Karl Rand is chair of the Pacific Beach Planning Group.
(alandeckerphoto.com)

Many coastal residents are shocked, frustrated and angry that so many investor-owned (Tier 3) short-term vacation rentals will be permitted under the ordinance approved Feb. 23 by the San Diego City Council. At the same time, most non-coastal residents are probably viewing the ordinance as a good thing overall, as reflected by the votes of their councilmembers.

This is not surprising to me. I believe a sharp coastal versus non-coastal split of perspectives among San Diego residents has always existed on this issue, as it does on some other issues too. The undeniable fact is STVRs in San Diego are very heavily concentrated along the coast (Districts 1 and 2) and also around Balboa Park (District 3). The different perspectives on STVRs, and on the ordinance, flow largely from this fact.

The heavy concentration of STVRs causes many coastal neighborhoods to suffer a loss of residential feel in a way that other areas simply do not experience. So, instead of pushing for a lower citywide cap on Tier 3 STVRs, the Pacific Beach Planning Group pushed hard for the “Cap by District” approach that would have significantly shifted the concentration of STVRs away from the coastal areas and into other areas where the tourist dollars brought by STVRs might be considered more of a welcome thing.

The Cap by District approach would have aligned the interests of all districts so that each could get closer to its own proper balance. We are deeply disappointed that Councilmember Jennifer Campbell (District 2) declined to include the Cap by District in her proposal (or alternatively, required distance separations between STVRs), and we had hoped Councilmember Joe LaCava (District 1) would introduce an amendment to implement it, but he did not.

As I see it, this new ordinance should help address two of the three main problems associated with STVRs: First is the nuisance issues like noise and trash. Second is the increasing loss of housing stock. These first two problems have existed citywide, and the ordinance should help with them.

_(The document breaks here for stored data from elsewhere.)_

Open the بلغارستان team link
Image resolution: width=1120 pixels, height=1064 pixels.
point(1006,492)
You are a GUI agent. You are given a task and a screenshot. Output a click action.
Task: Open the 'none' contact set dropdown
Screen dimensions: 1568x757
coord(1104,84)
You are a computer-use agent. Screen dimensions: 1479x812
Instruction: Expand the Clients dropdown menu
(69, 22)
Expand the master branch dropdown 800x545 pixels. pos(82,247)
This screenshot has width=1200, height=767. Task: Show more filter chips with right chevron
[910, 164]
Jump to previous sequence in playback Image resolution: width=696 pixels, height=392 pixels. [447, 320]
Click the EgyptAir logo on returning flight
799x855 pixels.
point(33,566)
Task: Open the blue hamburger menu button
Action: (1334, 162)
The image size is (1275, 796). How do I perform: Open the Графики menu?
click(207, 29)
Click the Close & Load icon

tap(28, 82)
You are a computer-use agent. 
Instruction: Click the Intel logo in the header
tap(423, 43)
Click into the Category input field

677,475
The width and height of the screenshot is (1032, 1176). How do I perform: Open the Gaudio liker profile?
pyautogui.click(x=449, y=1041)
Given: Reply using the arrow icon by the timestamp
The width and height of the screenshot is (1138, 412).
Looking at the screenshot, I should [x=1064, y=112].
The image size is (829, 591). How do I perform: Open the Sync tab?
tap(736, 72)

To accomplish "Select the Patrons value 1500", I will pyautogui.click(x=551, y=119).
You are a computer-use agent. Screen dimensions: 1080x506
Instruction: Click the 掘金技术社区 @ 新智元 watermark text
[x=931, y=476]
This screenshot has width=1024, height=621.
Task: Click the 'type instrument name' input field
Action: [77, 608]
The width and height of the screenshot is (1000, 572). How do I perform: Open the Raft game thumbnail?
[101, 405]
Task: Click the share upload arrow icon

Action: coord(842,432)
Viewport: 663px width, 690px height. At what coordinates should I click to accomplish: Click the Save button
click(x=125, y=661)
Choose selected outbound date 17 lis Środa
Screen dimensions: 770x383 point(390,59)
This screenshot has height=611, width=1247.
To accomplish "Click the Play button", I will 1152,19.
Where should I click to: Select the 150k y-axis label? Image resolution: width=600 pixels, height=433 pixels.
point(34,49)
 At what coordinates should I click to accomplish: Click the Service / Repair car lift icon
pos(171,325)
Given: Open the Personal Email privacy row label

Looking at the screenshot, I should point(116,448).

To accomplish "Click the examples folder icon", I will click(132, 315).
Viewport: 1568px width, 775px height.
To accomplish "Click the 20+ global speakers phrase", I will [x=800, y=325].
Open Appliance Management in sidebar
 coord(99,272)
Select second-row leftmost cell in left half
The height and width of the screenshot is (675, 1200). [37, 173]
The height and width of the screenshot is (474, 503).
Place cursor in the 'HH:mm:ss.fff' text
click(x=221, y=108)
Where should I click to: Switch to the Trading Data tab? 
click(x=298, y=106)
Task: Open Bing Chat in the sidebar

However, the third problem, the loss of residential neighborhood feel mentioned above, will continue to exist in many coastal neighborhoods as residents will see their neighborhoods continue to function, in part, as tourist zones. Their frustration is understandable.

As an optimist, I personally believe this problem can be viewed as an outgrowth of the overall amazingly good fortune of most coastal residents, who are able to live where so many other people wish to live or even just visit for a short period. The goal should be to achieve a complete and balanced perspective.